◆ **Exercise prompt**: Copy out every line of the listing below without any changes.

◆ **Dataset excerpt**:
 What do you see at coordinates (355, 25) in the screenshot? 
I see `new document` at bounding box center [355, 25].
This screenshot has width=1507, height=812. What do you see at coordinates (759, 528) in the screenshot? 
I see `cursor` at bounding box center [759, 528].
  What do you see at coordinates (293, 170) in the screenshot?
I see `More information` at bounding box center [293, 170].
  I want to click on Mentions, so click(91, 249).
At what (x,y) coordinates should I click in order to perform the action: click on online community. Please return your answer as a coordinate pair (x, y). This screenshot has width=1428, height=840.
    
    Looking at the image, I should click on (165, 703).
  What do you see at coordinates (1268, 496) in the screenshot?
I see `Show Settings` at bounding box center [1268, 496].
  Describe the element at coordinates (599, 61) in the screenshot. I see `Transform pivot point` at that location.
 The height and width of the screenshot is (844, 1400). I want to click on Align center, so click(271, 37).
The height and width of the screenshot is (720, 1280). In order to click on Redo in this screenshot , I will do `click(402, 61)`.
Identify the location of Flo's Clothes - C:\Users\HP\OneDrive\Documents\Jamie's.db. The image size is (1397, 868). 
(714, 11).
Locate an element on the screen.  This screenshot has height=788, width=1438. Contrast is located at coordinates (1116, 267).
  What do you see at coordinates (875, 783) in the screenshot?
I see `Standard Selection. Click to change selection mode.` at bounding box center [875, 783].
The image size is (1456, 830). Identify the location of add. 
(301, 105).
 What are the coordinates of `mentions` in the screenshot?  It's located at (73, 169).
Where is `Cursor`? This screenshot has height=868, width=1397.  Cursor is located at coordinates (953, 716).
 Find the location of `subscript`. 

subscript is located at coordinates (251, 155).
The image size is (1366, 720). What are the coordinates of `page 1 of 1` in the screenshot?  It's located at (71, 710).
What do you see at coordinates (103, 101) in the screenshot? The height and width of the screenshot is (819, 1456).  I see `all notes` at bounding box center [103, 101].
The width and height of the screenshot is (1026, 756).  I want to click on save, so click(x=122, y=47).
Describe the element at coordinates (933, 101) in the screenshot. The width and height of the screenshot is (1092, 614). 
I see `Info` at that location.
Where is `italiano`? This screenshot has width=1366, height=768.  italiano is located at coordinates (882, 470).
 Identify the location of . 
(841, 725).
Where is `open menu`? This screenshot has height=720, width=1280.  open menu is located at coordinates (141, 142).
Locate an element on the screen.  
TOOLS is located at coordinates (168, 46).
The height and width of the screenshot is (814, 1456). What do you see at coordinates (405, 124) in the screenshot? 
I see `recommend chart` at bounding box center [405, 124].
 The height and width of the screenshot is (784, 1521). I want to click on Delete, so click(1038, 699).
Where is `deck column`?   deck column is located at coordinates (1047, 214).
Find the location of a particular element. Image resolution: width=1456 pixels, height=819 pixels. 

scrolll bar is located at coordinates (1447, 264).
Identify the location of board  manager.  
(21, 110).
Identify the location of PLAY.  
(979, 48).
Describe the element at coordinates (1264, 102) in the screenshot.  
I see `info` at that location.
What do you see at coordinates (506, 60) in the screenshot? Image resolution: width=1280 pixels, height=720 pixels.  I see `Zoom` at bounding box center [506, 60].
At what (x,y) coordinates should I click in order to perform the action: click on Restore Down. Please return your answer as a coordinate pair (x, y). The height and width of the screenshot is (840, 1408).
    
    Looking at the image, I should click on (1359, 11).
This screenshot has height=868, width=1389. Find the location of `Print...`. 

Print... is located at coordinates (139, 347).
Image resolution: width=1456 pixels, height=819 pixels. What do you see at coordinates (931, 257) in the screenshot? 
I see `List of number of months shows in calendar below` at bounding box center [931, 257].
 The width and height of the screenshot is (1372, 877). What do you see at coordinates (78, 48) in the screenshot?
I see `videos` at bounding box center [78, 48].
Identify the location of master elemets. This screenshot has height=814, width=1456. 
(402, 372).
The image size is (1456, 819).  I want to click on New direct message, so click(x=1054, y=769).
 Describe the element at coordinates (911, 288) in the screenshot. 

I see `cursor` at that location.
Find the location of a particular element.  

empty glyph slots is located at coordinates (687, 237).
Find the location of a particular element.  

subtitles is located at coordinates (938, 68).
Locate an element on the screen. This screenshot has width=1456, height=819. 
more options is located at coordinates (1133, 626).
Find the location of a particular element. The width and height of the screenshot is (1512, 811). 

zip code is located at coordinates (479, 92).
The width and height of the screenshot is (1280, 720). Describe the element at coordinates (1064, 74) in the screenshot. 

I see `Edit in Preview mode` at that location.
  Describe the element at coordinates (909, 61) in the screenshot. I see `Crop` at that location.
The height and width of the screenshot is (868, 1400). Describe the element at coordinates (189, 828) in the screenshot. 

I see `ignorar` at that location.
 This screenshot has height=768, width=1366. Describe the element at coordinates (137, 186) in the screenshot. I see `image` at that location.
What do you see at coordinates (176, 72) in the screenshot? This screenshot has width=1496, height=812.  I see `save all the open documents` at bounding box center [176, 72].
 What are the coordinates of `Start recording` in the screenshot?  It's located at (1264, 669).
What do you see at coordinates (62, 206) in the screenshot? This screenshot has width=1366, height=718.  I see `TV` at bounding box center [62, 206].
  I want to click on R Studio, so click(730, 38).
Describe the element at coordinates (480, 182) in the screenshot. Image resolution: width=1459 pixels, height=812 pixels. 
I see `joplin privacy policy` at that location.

◆ **Answer to this problem**:
 What do you see at coordinates (355, 25) in the screenshot? 
I see `new document` at bounding box center [355, 25].
This screenshot has width=1507, height=812. What do you see at coordinates (759, 528) in the screenshot? 
I see `cursor` at bounding box center [759, 528].
  What do you see at coordinates (293, 170) in the screenshot?
I see `More information` at bounding box center [293, 170].
  I want to click on Mentions, so click(91, 249).
At what (x,y) coordinates should I click in order to perform the action: click on online community. Please return your answer as a coordinate pair (x, y). This screenshot has width=1428, height=840.
    
    Looking at the image, I should click on (165, 703).
  What do you see at coordinates (1268, 496) in the screenshot?
I see `Show Settings` at bounding box center [1268, 496].
  Describe the element at coordinates (599, 61) in the screenshot. I see `Transform pivot point` at that location.
 The height and width of the screenshot is (844, 1400). I want to click on Align center, so click(271, 37).
The height and width of the screenshot is (720, 1280). In order to click on Redo in this screenshot , I will do `click(402, 61)`.
Identify the location of Flo's Clothes - C:\Users\HP\OneDrive\Documents\Jamie's.db. The image size is (1397, 868). 
(714, 11).
Locate an element on the screen.  This screenshot has height=788, width=1438. Contrast is located at coordinates (1116, 267).
  What do you see at coordinates (875, 783) in the screenshot?
I see `Standard Selection. Click to change selection mode.` at bounding box center [875, 783].
The image size is (1456, 830). Identify the location of add. 
(301, 105).
 What are the coordinates of `mentions` in the screenshot?  It's located at (73, 169).
Where is `Cursor`? This screenshot has height=868, width=1397.  Cursor is located at coordinates (953, 716).
 Find the location of `subscript`. 

subscript is located at coordinates (251, 155).
The image size is (1366, 720). What are the coordinates of `page 1 of 1` in the screenshot?  It's located at (71, 710).
What do you see at coordinates (103, 101) in the screenshot? The height and width of the screenshot is (819, 1456).  I see `all notes` at bounding box center [103, 101].
The width and height of the screenshot is (1026, 756).  I want to click on save, so click(x=122, y=47).
Describe the element at coordinates (933, 101) in the screenshot. The width and height of the screenshot is (1092, 614). 
I see `Info` at that location.
Where is `italiano`? This screenshot has width=1366, height=768.  italiano is located at coordinates (882, 470).
 Identify the location of . 
(841, 725).
Where is `open menu`? This screenshot has height=720, width=1280.  open menu is located at coordinates (141, 142).
Locate an element on the screen.  
TOOLS is located at coordinates (168, 46).
The height and width of the screenshot is (814, 1456). What do you see at coordinates (405, 124) in the screenshot? 
I see `recommend chart` at bounding box center [405, 124].
 The height and width of the screenshot is (784, 1521). I want to click on Delete, so click(1038, 699).
Where is `deck column`?   deck column is located at coordinates (1047, 214).
Find the location of a particular element. Image resolution: width=1456 pixels, height=819 pixels. 

scrolll bar is located at coordinates (1447, 264).
Identify the location of board  manager.  
(21, 110).
Identify the location of PLAY.  
(979, 48).
Describe the element at coordinates (1264, 102) in the screenshot.  
I see `info` at that location.
What do you see at coordinates (506, 60) in the screenshot? Image resolution: width=1280 pixels, height=720 pixels.  I see `Zoom` at bounding box center [506, 60].
At what (x,y) coordinates should I click in order to perform the action: click on Restore Down. Please return your answer as a coordinate pair (x, y). The height and width of the screenshot is (840, 1408).
    
    Looking at the image, I should click on (1359, 11).
This screenshot has height=868, width=1389. Find the location of `Print...`. 

Print... is located at coordinates (139, 347).
Image resolution: width=1456 pixels, height=819 pixels. What do you see at coordinates (931, 257) in the screenshot? 
I see `List of number of months shows in calendar below` at bounding box center [931, 257].
 The width and height of the screenshot is (1372, 877). What do you see at coordinates (78, 48) in the screenshot?
I see `videos` at bounding box center [78, 48].
Identify the location of master elemets. This screenshot has height=814, width=1456. 
(402, 372).
The image size is (1456, 819).  I want to click on New direct message, so click(x=1054, y=769).
 Describe the element at coordinates (911, 288) in the screenshot. 

I see `cursor` at that location.
Find the location of a particular element.  

empty glyph slots is located at coordinates (687, 237).
Find the location of a particular element.  

subtitles is located at coordinates (938, 68).
Locate an element on the screen. This screenshot has width=1456, height=819. 
more options is located at coordinates (1133, 626).
Find the location of a particular element. The width and height of the screenshot is (1512, 811). 

zip code is located at coordinates (479, 92).
The width and height of the screenshot is (1280, 720). Describe the element at coordinates (1064, 74) in the screenshot. 

I see `Edit in Preview mode` at that location.
  Describe the element at coordinates (909, 61) in the screenshot. I see `Crop` at that location.
The height and width of the screenshot is (868, 1400). Describe the element at coordinates (189, 828) in the screenshot. 

I see `ignorar` at that location.
 This screenshot has height=768, width=1366. Describe the element at coordinates (137, 186) in the screenshot. I see `image` at that location.
What do you see at coordinates (176, 72) in the screenshot? This screenshot has width=1496, height=812.  I see `save all the open documents` at bounding box center [176, 72].
 What are the coordinates of `Start recording` in the screenshot?  It's located at (1264, 669).
What do you see at coordinates (62, 206) in the screenshot? This screenshot has width=1366, height=718.  I see `TV` at bounding box center [62, 206].
  I want to click on R Studio, so click(730, 38).
Describe the element at coordinates (480, 182) in the screenshot. Image resolution: width=1459 pixels, height=812 pixels. 
I see `joplin privacy policy` at that location.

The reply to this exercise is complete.